Guidry had been visualizing such a scenario for about 68 games of the Tigers’ 58-13 season in 2025.

“Pretty much every single game last year,” he said. “Just putting myself in those guys’ shoes mentally to make sure I didn’t lose a step.”

He had also been in agony and just flat frustrated most of the time. His arm hurt. Then it got better, then hurt again. He couldn’t recover. And he still doesn’t know how he hurt it. He thinks it could have stemmed from high school when he had some back pain.

“I wish I knew to be completely honest,” he said. “You know as much as I know.

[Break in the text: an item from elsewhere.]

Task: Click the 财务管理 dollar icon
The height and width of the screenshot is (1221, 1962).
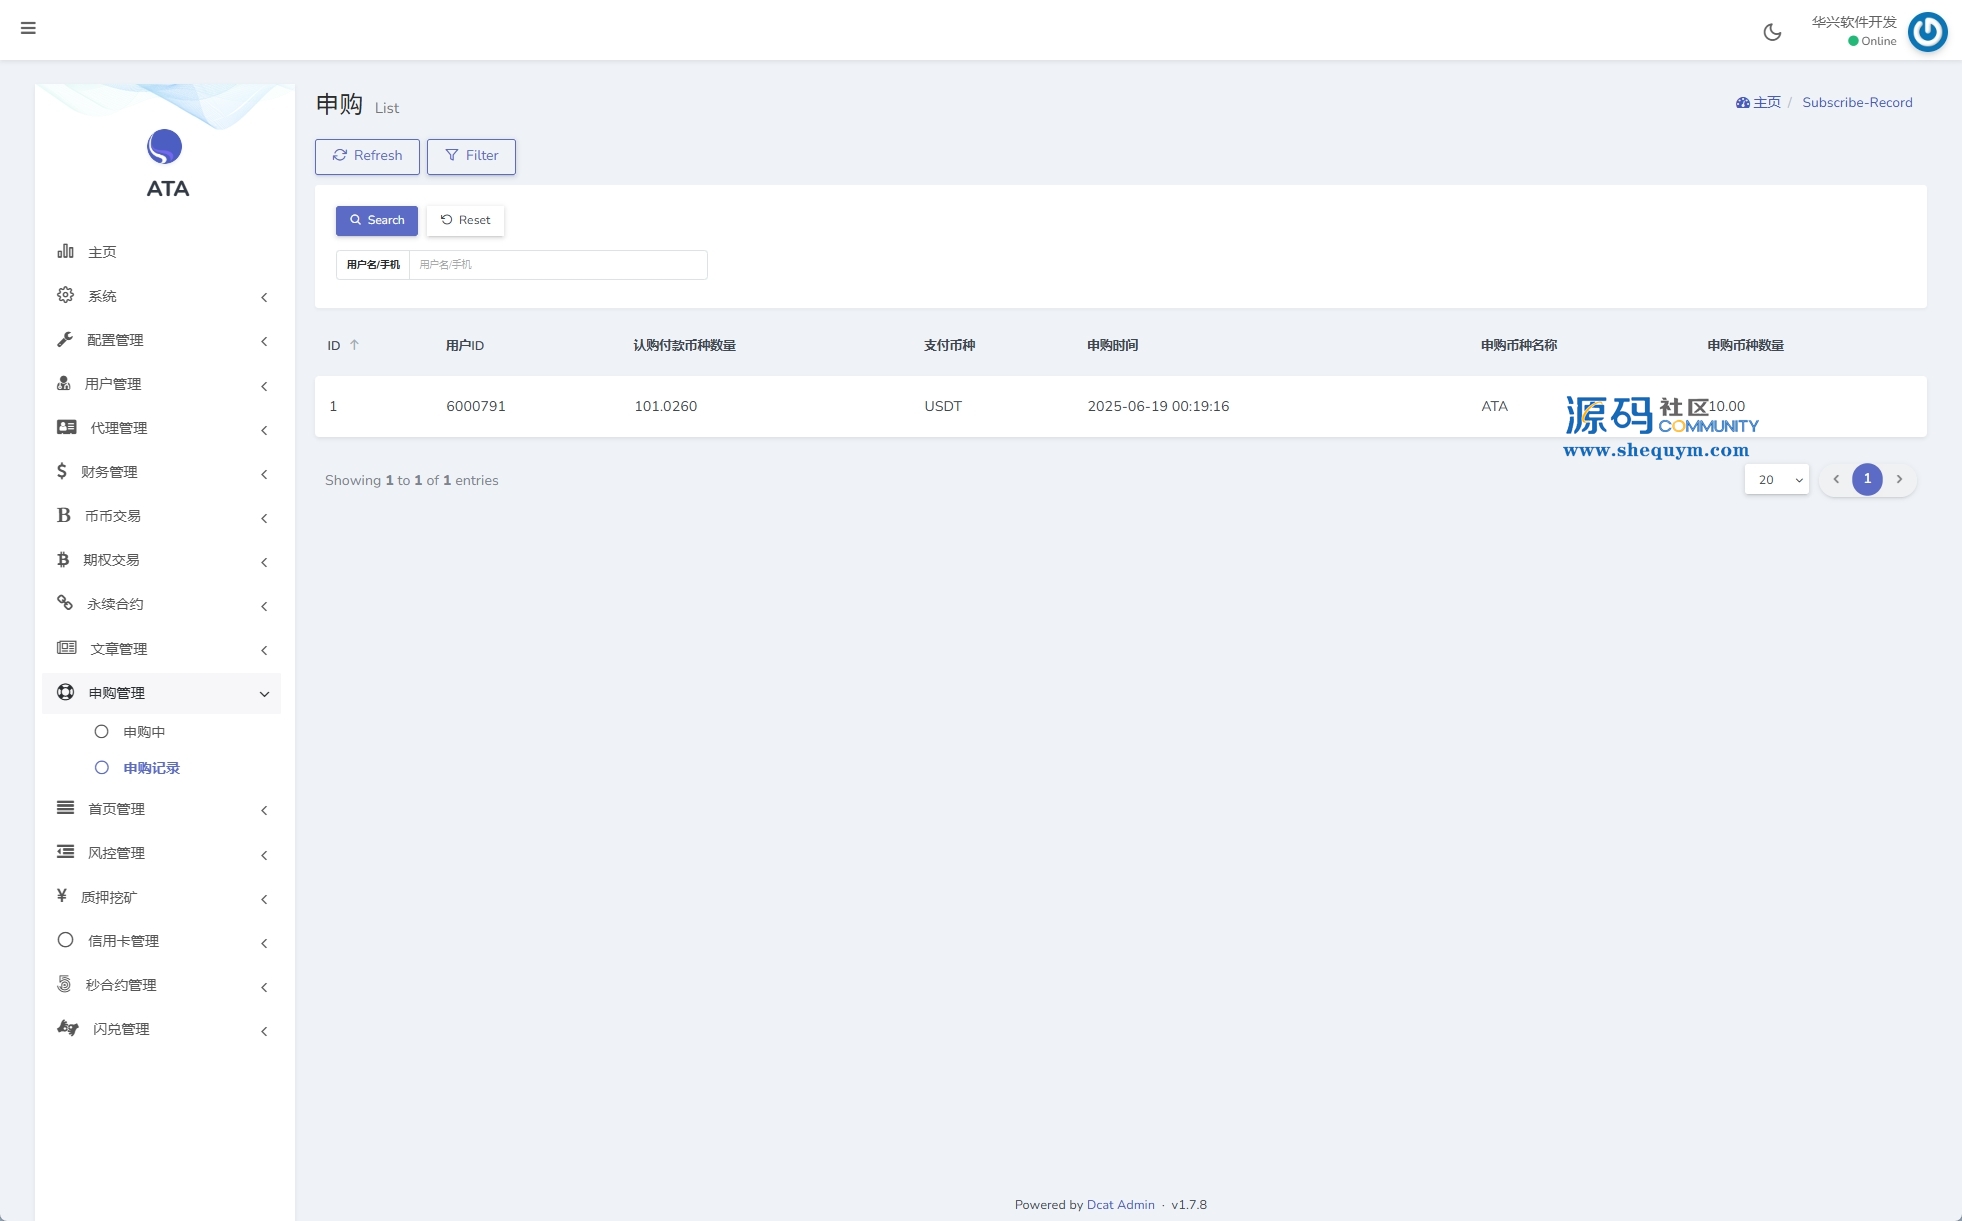Action: click(62, 471)
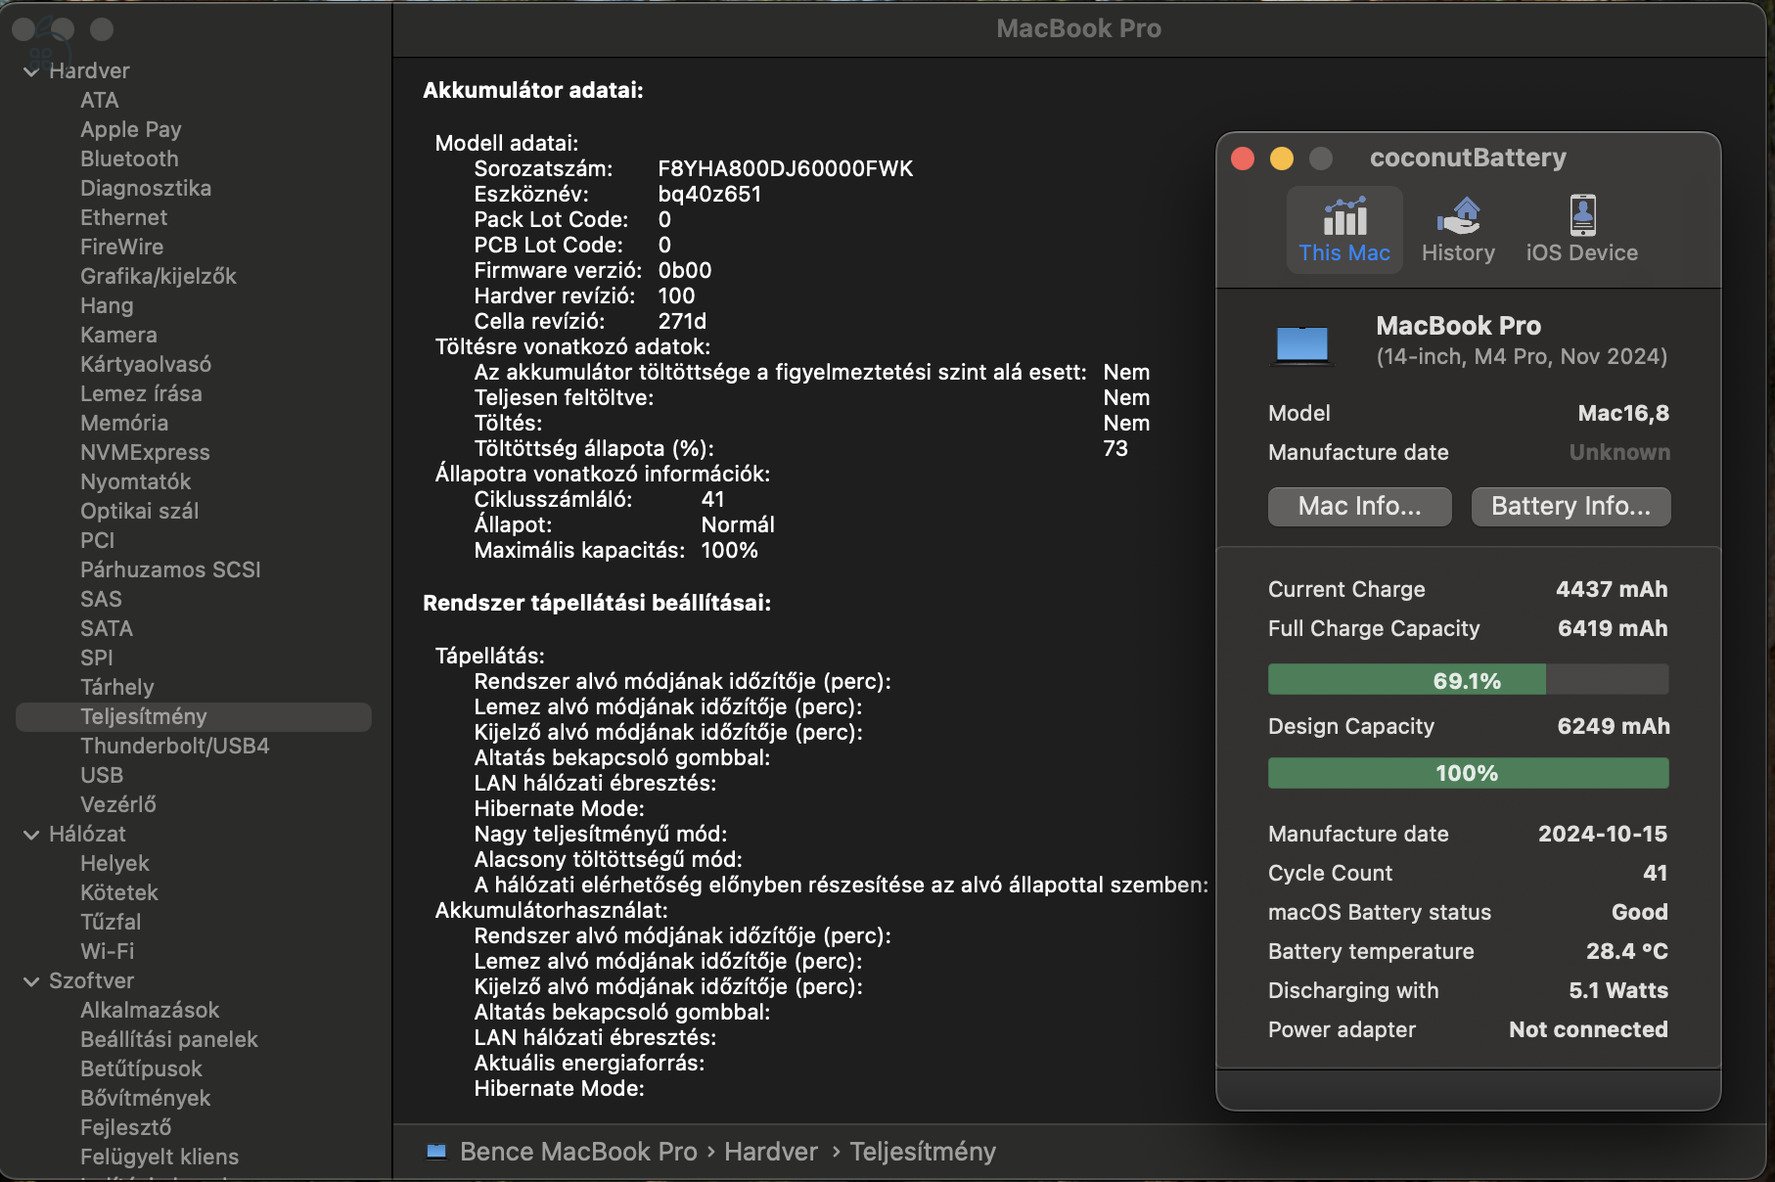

It was the weirdest thing I ever had to deal with in my entire life. Because there’d be some days where I’d wake up, and I was like, ‘OK, we’re starting to get some things going and starting to figure it out, like I’m going to pitch this year.’ And then three days later, I couldn’t sleep because I was in so much pain.”

Diagnosis came and went. Treatments came and went.

“We tried everything we possibly could,” he said. “Then we got to the breaking point where we just had to make sure I didn’t mess something up – not only for just baseball, but for my life. Back pain is not something you want to deal with or mess with. I had to make a decision for myself to make sure I got to live a normal life, even if the baseball thing didn’t work out.”

The decision was made for the surgery, and at first he felt better afterwards.

“And then I started hurting again,” he said. “The scar tissue messed me up, because I started feeling better, then bad again. Then I thought something went wrong with the surgery, that something happened. I had conversations with my parents about not playing again, because we didn’t really know where it was going to go and how everything was going to look. So, I just had to put my head down and work and see where it got me. And if it didn’t work out, to just be content with the work that I put in.”

Doctors told Guidry and Johnson that Guidry was going to feel like it wasn’t going to work out, but things might suddenly just click.

“And that’s pretty much how it went,” Guidry said. “I feel like my body’s in a better place now than it’s ever been in my whole life. My arm’s been recovering real well in between outings. My body’s moving easier, and I’m throwing a little bit harder because of it.”

He feels better than ever and more prepared to pitch than ever.

“That’s what ultimate freedom is on the mound or in any sport is,” he said. “If you feel you are fully prepared, and there’s nothing else you could’ve done to prepare yourself. Then, you can just go out there and compete. That’s the fun part, being in front of 10,000 people. That’s why we do what we do. Nobody sees the struggle. It feels really good just to get out there and compete again. Really just a lot of gratitude.”